Patrol your shrubs for the following likely suspects: lace bugs, leaf miners, spider mites, aphids and bag worms. Use appropriate measures to curtail their destructive tendencies. If the bag worms have already bagged themselves you will have to hand pick them and destroy them in any manner you see fittin’.

June is also the beginning of the Asian invasion better known as Japanese beetles.  There is a myriad of treatment options out there.

Tomato* early blight could be rampant this year what with all the warm dampness. Watch for dark spots on the leaves and treat with an appropriate fungicide. There are some good organics out there.

June is a good month to eradicate poison ivy, kudzu and honeysuckle. Get ‘em with an appropriate herbicide while they are rapidly growing.

As with shrubs it is time to be on guard in the garden. Several (many?) insects are looking for gourmet gardens to satisfy their gastronomic inclinations. Look for a variety of worms on cruciferous veggies (cabbage, broccoli, cauliflower), cucumber beetles on cucumbers (ironically), squash borers on other cucurbits–squash and melons, flea beetles on green beans, tomatoes and eggplant, and aphids on anything green.

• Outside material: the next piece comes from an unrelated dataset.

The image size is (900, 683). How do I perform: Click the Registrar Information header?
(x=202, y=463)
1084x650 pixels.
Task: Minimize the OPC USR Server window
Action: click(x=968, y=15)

Continue with regular pest management programs on bunch grapes, fruit trees and roses.

Use pesticides wisely, sparingly and only when necessary. Always read the label and follow directions.

Other Fun Garden Stuff to Keep You Outside

Water lawns as necessary but try to do it early in the day to avoid evaporative loss.  Watering lawns in the evening promotes disease. Lawns and gardens need about one inch of water per week either from natural sources or irrigation. 

Strawberry beds can be renovated now.

It is also a marvelous time to sit on the deck or patio with a glass of your favorite cold beverage and enjoy your garden. And if your deck is spacious enough for six-foot distancing you can invite friends, but no more than 25. Use triangular spacing.  It’s more efficient. Wear your masks and wash your hands, again.  Stay safe, y’all.